→ Your task
Each entry below is to be duplicated verbatim.

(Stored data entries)
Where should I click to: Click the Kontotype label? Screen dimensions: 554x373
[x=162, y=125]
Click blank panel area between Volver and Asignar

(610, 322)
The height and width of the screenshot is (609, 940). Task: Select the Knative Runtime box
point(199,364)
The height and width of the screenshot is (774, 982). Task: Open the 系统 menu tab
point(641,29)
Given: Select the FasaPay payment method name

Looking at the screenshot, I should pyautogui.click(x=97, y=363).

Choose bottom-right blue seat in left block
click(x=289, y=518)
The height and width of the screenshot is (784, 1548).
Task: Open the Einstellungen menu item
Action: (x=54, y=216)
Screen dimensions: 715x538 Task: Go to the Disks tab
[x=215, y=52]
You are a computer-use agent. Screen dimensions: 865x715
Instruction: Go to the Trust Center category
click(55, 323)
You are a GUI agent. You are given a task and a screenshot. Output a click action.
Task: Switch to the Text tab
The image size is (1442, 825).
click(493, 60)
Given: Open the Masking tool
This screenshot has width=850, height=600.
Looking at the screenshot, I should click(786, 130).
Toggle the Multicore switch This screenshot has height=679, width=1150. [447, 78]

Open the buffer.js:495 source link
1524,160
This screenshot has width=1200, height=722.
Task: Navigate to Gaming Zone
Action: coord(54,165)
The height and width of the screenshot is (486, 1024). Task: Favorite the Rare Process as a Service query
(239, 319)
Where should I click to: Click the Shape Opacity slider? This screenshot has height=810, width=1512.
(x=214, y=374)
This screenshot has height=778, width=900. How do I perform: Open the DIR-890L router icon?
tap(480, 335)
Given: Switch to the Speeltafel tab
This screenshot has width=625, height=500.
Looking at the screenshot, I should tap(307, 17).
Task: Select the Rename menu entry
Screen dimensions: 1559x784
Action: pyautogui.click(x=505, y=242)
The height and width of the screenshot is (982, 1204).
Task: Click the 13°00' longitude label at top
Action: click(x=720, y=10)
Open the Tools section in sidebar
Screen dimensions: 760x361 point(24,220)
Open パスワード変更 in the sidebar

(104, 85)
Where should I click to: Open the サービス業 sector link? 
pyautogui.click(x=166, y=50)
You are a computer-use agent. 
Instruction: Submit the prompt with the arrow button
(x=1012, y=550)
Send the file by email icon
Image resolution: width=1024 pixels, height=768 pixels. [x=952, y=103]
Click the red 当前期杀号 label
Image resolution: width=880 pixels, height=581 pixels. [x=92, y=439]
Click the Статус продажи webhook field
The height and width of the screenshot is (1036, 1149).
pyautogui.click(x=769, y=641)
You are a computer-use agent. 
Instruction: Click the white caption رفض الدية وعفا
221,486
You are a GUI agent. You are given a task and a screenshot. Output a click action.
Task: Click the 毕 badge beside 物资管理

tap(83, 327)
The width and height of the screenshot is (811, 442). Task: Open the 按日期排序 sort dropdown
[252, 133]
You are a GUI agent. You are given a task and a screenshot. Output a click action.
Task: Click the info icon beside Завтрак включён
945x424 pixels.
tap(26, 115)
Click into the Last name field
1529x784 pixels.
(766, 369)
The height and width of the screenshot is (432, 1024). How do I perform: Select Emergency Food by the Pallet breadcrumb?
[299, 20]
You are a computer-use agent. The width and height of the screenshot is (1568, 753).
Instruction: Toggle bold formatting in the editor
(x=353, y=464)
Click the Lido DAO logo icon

→ Answer
Where should I click to: Click the Kontotype label? Screen dimensions: 554x373
[x=162, y=125]
Click blank panel area between Volver and Asignar

(610, 322)
The height and width of the screenshot is (609, 940). Task: Select the Knative Runtime box
point(199,364)
The height and width of the screenshot is (774, 982). Task: Open the 系统 menu tab
point(641,29)
Given: Select the FasaPay payment method name

Looking at the screenshot, I should pyautogui.click(x=97, y=363).

Choose bottom-right blue seat in left block
click(x=289, y=518)
The height and width of the screenshot is (784, 1548).
Task: Open the Einstellungen menu item
Action: (x=54, y=216)
Screen dimensions: 715x538 Task: Go to the Disks tab
[x=215, y=52]
You are a computer-use agent. Screen dimensions: 865x715
Instruction: Go to the Trust Center category
click(55, 323)
You are a GUI agent. You are given a task and a screenshot. Output a click action.
Task: Switch to the Text tab
The image size is (1442, 825).
click(493, 60)
Given: Open the Masking tool
This screenshot has width=850, height=600.
Looking at the screenshot, I should click(786, 130).
Toggle the Multicore switch This screenshot has height=679, width=1150. [447, 78]

Open the buffer.js:495 source link
1524,160
This screenshot has width=1200, height=722.
Task: Navigate to Gaming Zone
Action: coord(54,165)
The height and width of the screenshot is (486, 1024). Task: Favorite the Rare Process as a Service query
(239, 319)
Where should I click to: Click the Shape Opacity slider? This screenshot has height=810, width=1512.
(x=214, y=374)
This screenshot has height=778, width=900. How do I perform: Open the DIR-890L router icon?
tap(480, 335)
Given: Switch to the Speeltafel tab
This screenshot has width=625, height=500.
Looking at the screenshot, I should tap(307, 17).
Task: Select the Rename menu entry
Screen dimensions: 1559x784
Action: pyautogui.click(x=505, y=242)
The height and width of the screenshot is (982, 1204).
Task: Click the 13°00' longitude label at top
Action: click(x=720, y=10)
Open the Tools section in sidebar
Screen dimensions: 760x361 point(24,220)
Open パスワード変更 in the sidebar

(104, 85)
Where should I click to: Open the サービス業 sector link? 
pyautogui.click(x=166, y=50)
You are a computer-use agent. 
Instruction: Submit the prompt with the arrow button
(x=1012, y=550)
Send the file by email icon
Image resolution: width=1024 pixels, height=768 pixels. [x=952, y=103]
Click the red 当前期杀号 label
Image resolution: width=880 pixels, height=581 pixels. [x=92, y=439]
Click the Статус продажи webhook field
The height and width of the screenshot is (1036, 1149).
pyautogui.click(x=769, y=641)
You are a computer-use agent. 
Instruction: Click the white caption رفض الدية وعفا
221,486
You are a GUI agent. You are given a task and a screenshot. Output a click action.
Task: Click the 毕 badge beside 物资管理

tap(83, 327)
The width and height of the screenshot is (811, 442). Task: Open the 按日期排序 sort dropdown
[252, 133]
You are a GUI agent. You are given a task and a screenshot. Output a click action.
Task: Click the info icon beside Завтрак включён
945x424 pixels.
tap(26, 115)
Click into the Last name field
1529x784 pixels.
(766, 369)
The height and width of the screenshot is (432, 1024). How do I perform: Select Emergency Food by the Pallet breadcrumb?
[299, 20]
You are a computer-use agent. The width and height of the screenshot is (1568, 753).
Instruction: Toggle bold formatting in the editor
(x=353, y=464)
Click the Lido DAO logo icon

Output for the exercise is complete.